Rund 3.500 der über 20.000 Handwerksbetriebe zwischen Ostalb und Bodensee stehen in den nächsten Jahren altersbedingt zur Betriebsübergabe an. Das sind über 17 Prozent aller Betriebe im Ulmer Kammergebiet. In den kommenden Jahren könnte sich diese Zahl noch weiter erhöhen.
Grund hierfür sind die Inhaber der geburtenstarken Jahrgänge, die in naher Zukunft in den Ruhestand gehen und deren Betriebe dann einen Nachfolger brauchen. Wird hier niemand gefunden, so hat das auch Auswirkungen auf die regionale Versorgung der Bevölkerung mit wichtigen Handwerksleistungen. „Wir brauchen auch in der Zukunft junge und mutige Chefs in unserem regionalen Handwerk – sonst kann eine große Versorgungslücke entstehen. Gründern und Betriebsnachfolgern stehen derzeit alle Türen offen, sich selbstständig zu machen“, sagt Dr. Tobias Mehlich, Hauptgeschäftsführer der Handwerkskammer Ulm.
Im Ulmer Kammergebiet versorgt ein Handwerksbetrieb derzeit durchschnittlich 74 Einwohner. In den einzelnen Regionen sehen die Zahlen wie folgt aus: Im Landkreis Biberach versorgt ein Betrieb 73 Einwohner, im Bodenseekreis 78, im Landkreis Heidenheim 83, im Ostalbkreis 75, im Kreis Ravensburg 65, im Stadtkreis Ulm 87 und im Alb-Donau-Kreis werden im Schnitt 69 Bürger von einem Betrieb versorgt. Doch die Handwerkerdichte könnte sich insbesondere im ländlichen Raum merklich verringern, wenn sich für eine Vielzahl der zur Übergabe stehenden Betriebe kein passender Nachfolger findet.
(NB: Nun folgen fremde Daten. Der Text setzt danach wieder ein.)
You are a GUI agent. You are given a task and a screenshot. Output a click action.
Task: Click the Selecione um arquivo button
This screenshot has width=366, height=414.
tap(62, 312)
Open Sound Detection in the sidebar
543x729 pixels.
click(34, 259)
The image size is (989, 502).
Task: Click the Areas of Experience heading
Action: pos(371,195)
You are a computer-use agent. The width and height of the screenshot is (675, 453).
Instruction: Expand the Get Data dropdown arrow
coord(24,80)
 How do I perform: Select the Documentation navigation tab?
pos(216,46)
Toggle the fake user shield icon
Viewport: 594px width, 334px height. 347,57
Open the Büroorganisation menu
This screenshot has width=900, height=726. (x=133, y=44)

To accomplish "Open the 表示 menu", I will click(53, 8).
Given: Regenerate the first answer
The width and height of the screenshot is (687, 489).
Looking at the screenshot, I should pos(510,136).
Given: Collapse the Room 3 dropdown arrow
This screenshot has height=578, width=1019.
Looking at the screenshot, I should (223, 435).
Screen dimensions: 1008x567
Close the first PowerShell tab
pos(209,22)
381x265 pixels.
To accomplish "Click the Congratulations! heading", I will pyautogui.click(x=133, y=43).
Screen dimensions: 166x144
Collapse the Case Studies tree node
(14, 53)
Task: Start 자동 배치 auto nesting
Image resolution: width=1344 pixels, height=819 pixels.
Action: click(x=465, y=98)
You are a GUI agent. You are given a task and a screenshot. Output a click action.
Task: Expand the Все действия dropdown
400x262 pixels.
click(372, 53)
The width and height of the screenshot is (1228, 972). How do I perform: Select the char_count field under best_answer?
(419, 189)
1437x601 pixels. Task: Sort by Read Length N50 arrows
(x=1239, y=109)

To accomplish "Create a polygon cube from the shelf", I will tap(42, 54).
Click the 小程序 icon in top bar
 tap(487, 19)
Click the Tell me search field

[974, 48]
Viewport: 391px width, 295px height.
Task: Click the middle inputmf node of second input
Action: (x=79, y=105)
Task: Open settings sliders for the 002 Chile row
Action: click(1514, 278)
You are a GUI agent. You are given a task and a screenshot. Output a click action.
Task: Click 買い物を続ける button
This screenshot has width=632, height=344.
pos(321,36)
Positiver Trend bei Betriebszahlen setzt sich fort
Trotz der herausfordernden Nachfolgesuche wächst die Zahl der Handwerksbetriebe im Ulmer Kammergebiet weiter: In der ersten Jahreshälfte 2024 konnte das Handwerk in der Region insgesamt ein Plus von 233 Betrieben verzeichnen. Dieser positive Trend bei den Betriebszahlen setzt sich seit einigen Jahren kontinuierlich fort.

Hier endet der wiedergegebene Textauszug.